+++ MATERIAL TO PROCESS

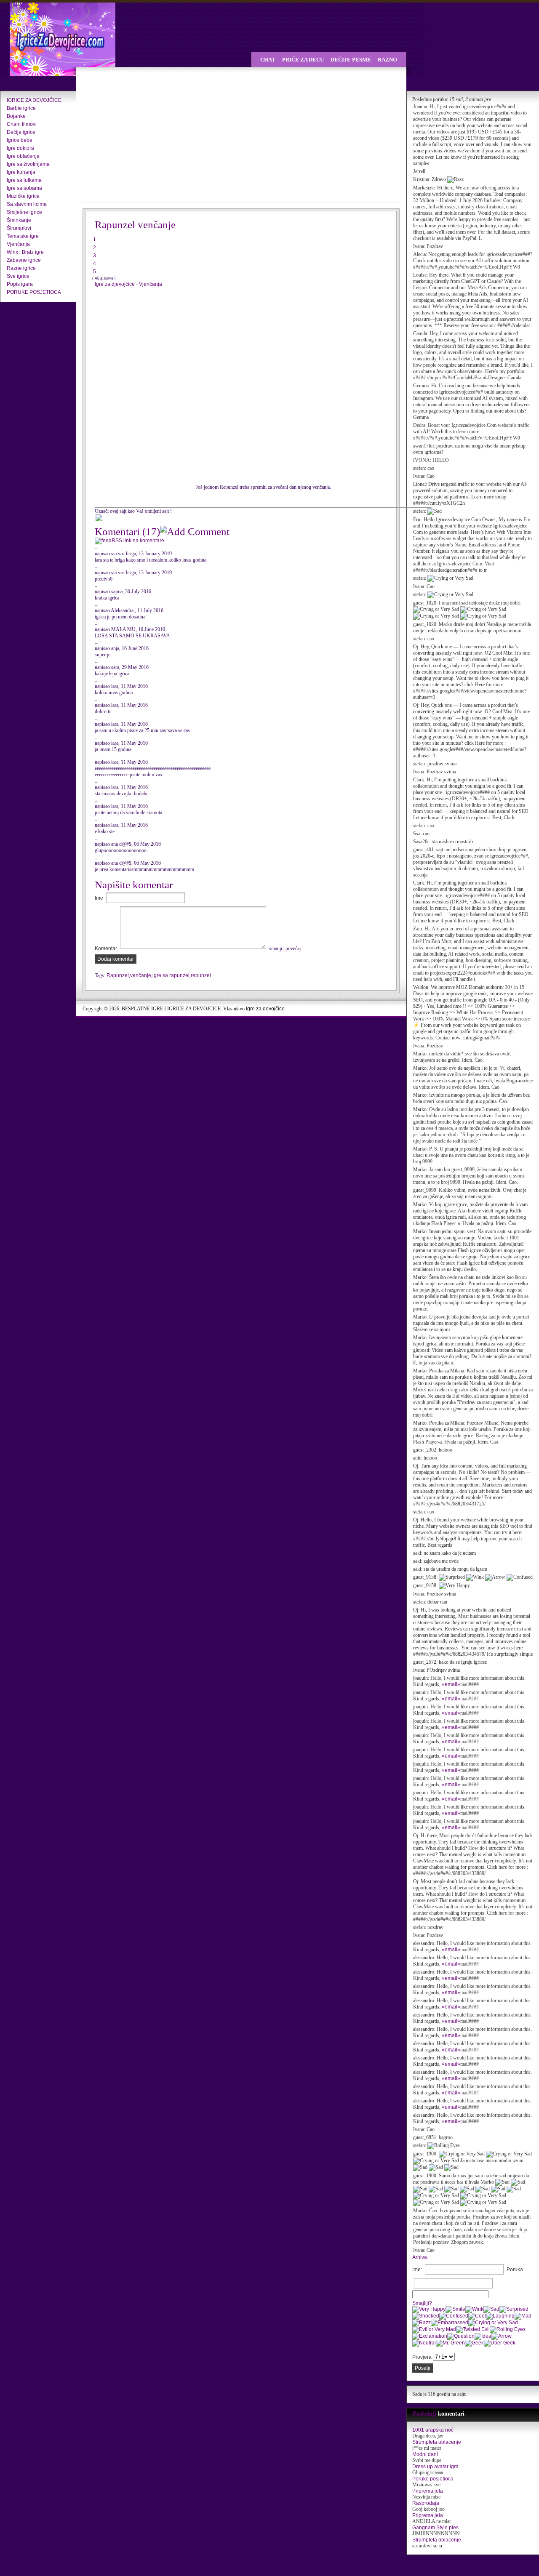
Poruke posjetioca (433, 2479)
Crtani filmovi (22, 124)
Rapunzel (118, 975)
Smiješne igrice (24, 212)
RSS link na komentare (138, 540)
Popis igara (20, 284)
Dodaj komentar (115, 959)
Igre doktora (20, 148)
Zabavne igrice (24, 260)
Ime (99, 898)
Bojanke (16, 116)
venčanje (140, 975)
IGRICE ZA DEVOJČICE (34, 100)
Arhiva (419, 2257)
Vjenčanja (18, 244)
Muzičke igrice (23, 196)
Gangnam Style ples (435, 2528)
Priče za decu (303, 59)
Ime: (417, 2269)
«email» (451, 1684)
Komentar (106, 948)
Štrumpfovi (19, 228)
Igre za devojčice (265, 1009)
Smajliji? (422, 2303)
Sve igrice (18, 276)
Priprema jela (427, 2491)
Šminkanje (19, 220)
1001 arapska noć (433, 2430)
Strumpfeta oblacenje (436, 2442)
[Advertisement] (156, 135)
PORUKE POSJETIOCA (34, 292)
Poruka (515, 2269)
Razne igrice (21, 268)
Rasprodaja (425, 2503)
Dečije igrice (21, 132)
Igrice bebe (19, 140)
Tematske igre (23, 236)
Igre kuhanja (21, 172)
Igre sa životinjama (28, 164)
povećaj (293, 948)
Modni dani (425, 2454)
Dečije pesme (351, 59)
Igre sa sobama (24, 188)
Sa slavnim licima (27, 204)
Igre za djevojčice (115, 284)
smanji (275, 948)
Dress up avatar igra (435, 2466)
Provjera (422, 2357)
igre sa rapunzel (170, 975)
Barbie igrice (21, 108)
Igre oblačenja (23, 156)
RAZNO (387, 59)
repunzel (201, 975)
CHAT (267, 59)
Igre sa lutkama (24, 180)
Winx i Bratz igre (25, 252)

++++++
+++ MATERIAL TO PROCESS

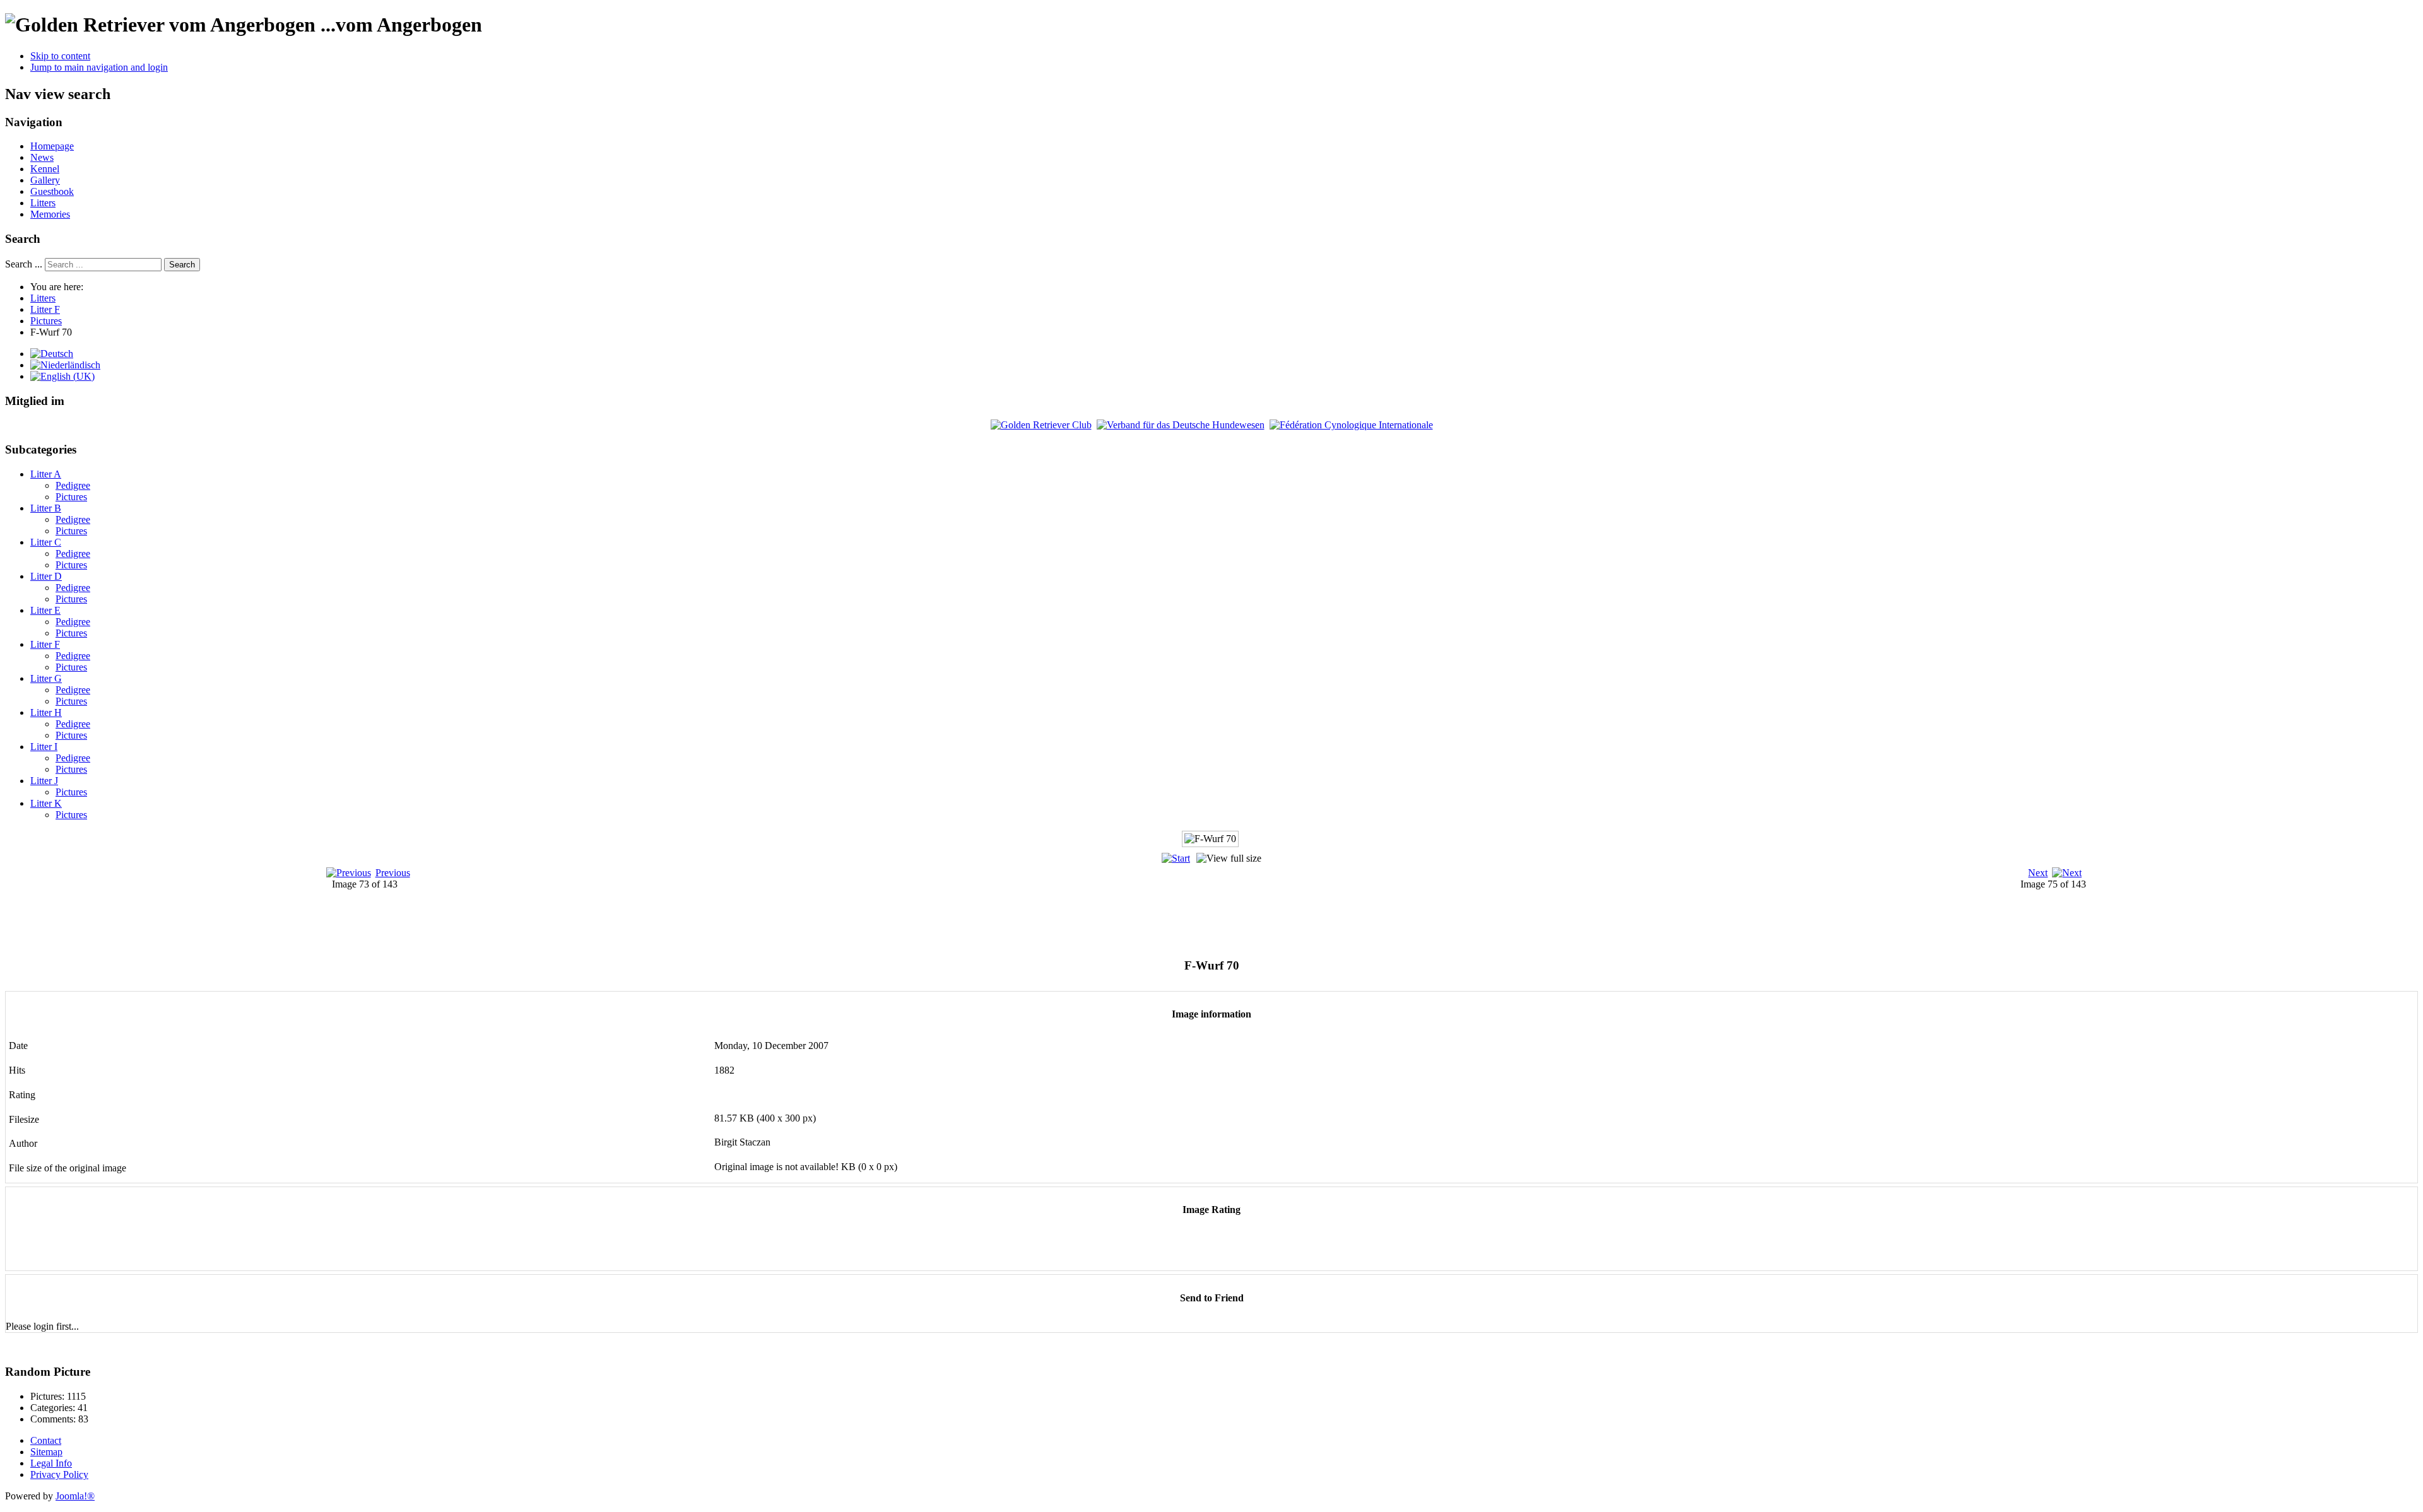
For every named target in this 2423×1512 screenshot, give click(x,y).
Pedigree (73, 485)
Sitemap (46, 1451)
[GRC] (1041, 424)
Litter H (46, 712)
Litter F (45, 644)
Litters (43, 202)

++++++

Repeat exactly the lines above from the one with "Komentar (106, 948)" up to and including the one with "Modni dani (425, 2454)". No other line belongs in the reply.

Komentar (106, 948)
Štrumpfovi (19, 228)
Igre za devojčice (265, 1009)
Smajliji? (422, 2303)
Sve igrice (18, 276)
Priprema jela (427, 2491)
Šminkanje (19, 220)
1001 arapska noć (433, 2430)
Strumpfeta oblacenje (436, 2442)
[Advertisement] (156, 135)
PORUKE POSJETIOCA (34, 292)
Poruka (515, 2269)
Razne igrice (21, 268)
Rasprodaja (425, 2503)
Dečije igrice (21, 132)
Igrice bebe (19, 140)
Tematske igre (23, 236)
Igre kuhanja (21, 172)
Igre sa životinjama (28, 164)
povećaj (293, 948)
Modni dani (425, 2454)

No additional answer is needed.